[Extracted information]
========================
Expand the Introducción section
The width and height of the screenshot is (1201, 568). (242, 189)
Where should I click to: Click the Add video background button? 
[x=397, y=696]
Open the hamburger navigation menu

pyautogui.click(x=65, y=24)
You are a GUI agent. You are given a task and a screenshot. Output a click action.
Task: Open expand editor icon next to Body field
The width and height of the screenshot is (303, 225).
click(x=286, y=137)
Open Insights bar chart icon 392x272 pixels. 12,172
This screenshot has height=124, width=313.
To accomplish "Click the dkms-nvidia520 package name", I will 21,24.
========================
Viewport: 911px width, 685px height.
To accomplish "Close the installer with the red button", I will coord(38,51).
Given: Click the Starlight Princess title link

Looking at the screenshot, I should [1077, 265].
========================
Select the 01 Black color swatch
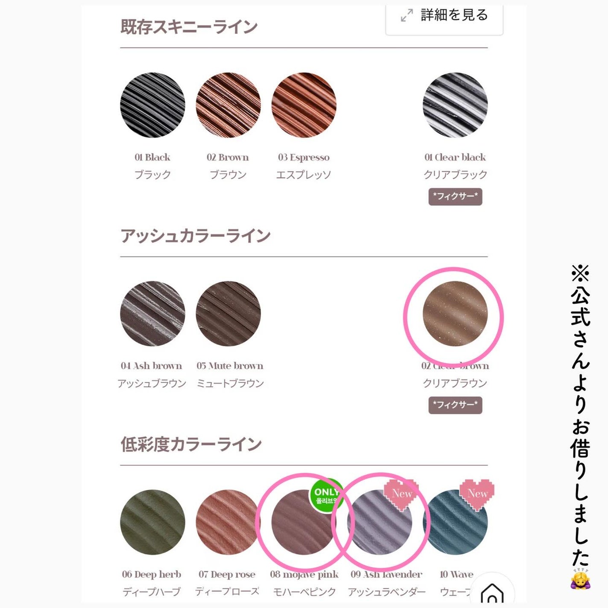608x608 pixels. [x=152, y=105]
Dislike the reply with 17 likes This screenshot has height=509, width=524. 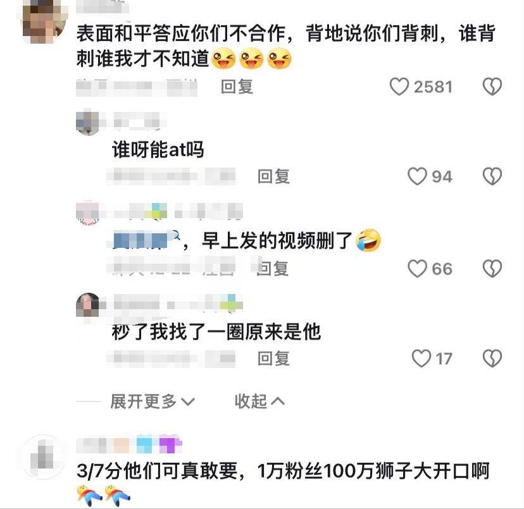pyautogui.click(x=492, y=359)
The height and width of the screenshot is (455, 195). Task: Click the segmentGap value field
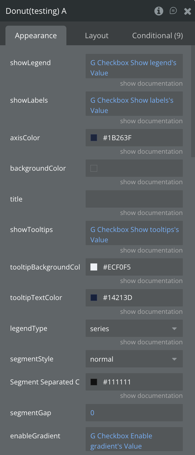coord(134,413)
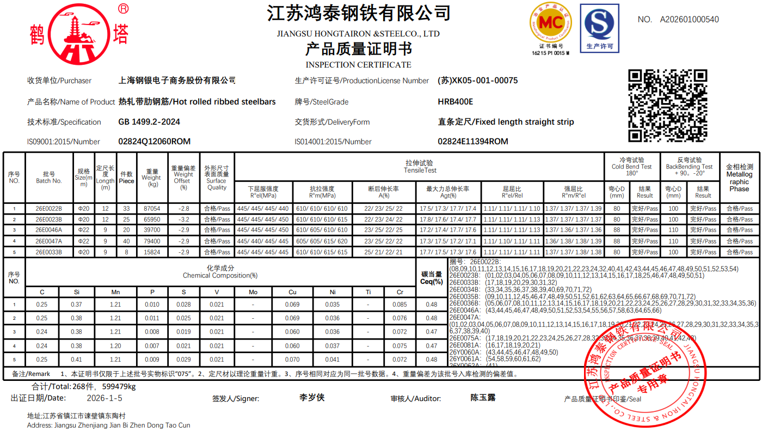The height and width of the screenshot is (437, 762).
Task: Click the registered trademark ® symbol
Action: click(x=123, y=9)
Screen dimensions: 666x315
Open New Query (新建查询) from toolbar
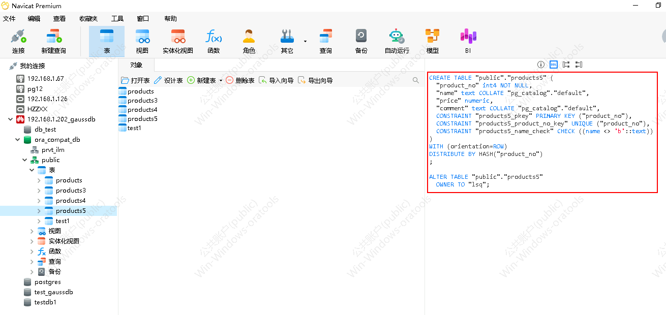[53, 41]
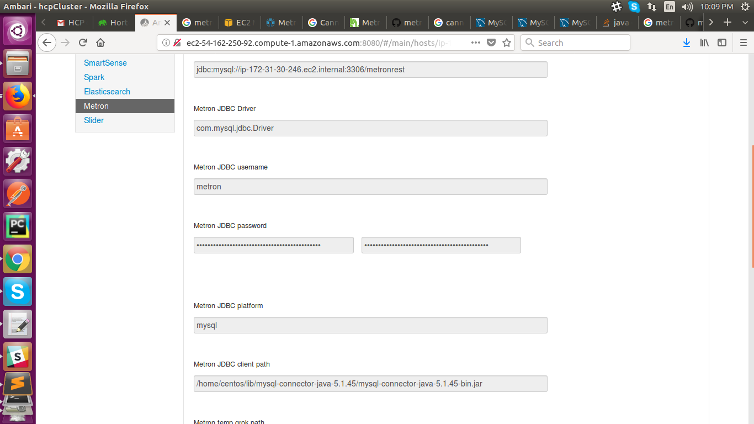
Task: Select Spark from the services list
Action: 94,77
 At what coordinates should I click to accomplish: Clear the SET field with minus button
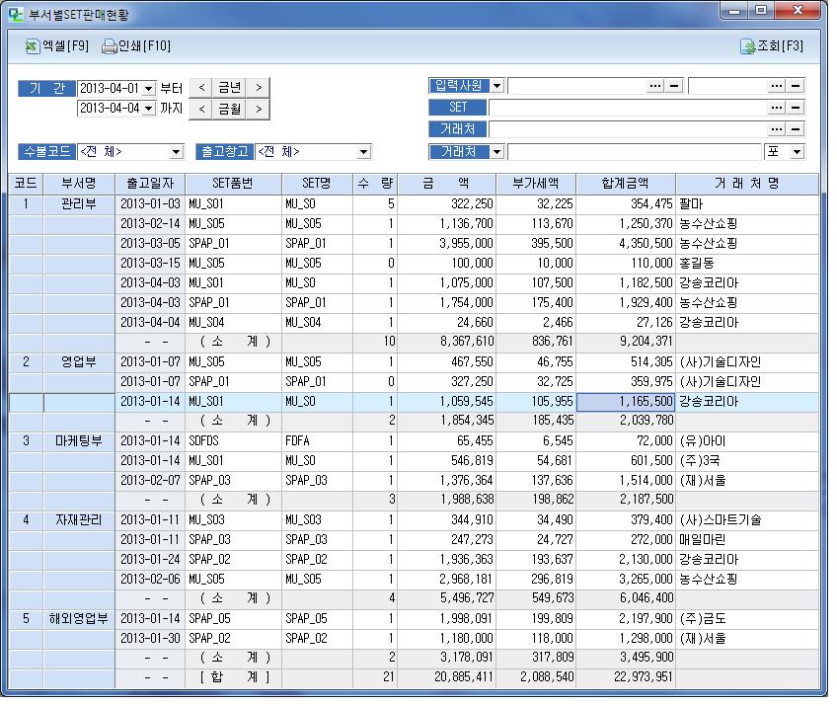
========================
[What is expected]
Only one stretch of the data above is needed. Restate it word for word, from the line containing "Expand the Introducción section" through the line containing "Task: Open expand", both ends included.

[Expected output]
Expand the Introducción section
The width and height of the screenshot is (1201, 568). (242, 189)
Where should I click to: Click the Add video background button? 
[x=397, y=696]
Open the hamburger navigation menu

pyautogui.click(x=65, y=24)
You are a GUI agent. You are given a task and a screenshot. Output a click action.
Task: Open expand editor icon next to Body field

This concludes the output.